Inferning networks for graph partitioning
Date
Authors
ORCID
Journal Title
Journal ISSN
Volume Title
Publisher
DOI
Abstract
Image analysis, pattern recognition, and computer vision pose very interesting and challenging problems, especially in this time when billions of images are generated and uploaded every single day. In many computer vision systems, segmentation often is the first step in which it localizes the objects presented in the image by partitioning the image into meaningful segments. More precisely, image segmentation is the task of assigning discrete labels to pixels, where the label represents the segment (or cluster) to which a pixel belongs. We express an image as a graphical model, also known as an affinity graph, whose vertices denote pixels or regions and whose edges denote adjacency.

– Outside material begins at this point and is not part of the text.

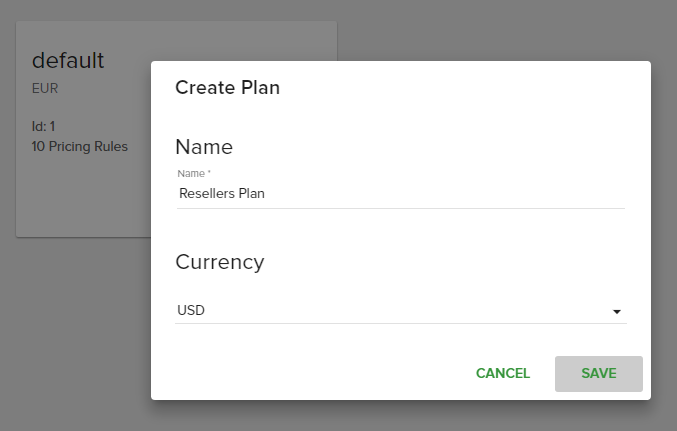Place cursor after 'Resellers Plan' text

pyautogui.click(x=266, y=193)
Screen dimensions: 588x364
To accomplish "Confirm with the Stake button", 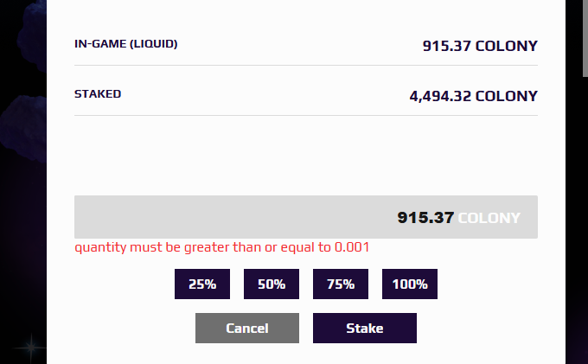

Each edge in the affinity graph has a weight that quantifies the similarity between the adjoining vertices. To partition the graph, we select a threshold and discard all edges with weights below the threshold and then form segments as path-connected regions. We can define an energy function of a segmentation by adding up the weights of all edges between different segments, which is referred to as the correlation clustering energy. Partitioning the graph to obtain a segmentation is seen as inference in a graphical model and can be formulated as the minimization of the energy function over all possible segmentations, an NP-hard problem. We train a deep neural network to produce the affinity graph, whose segmentation minimizes a natural learning objective called the Rand error. For a graph with a ground truth segmentation, the Rand error measures the pairwise misclassification error between a predicted segmentation and the ground truth segmentation over all possible vertex pairs. We describe an efficient mini-batch learning algorithm based on Kruskal’s algorithm and discuss two formulations of the loss function and two graph encoding schemes used in training the neural net. We present a novel concept, namely that during the training process we select the optimal threshold that minimizes the correlation clustering energy function over a restricted set of segmentations given by different thresholds. We present experiments on a synthetic dataset that illustrate that adding this extra inference step to the training of the neural net causes it to learn different affinities that lead to a 5% reduction in the Rand error on a validation set of similar synthetic images.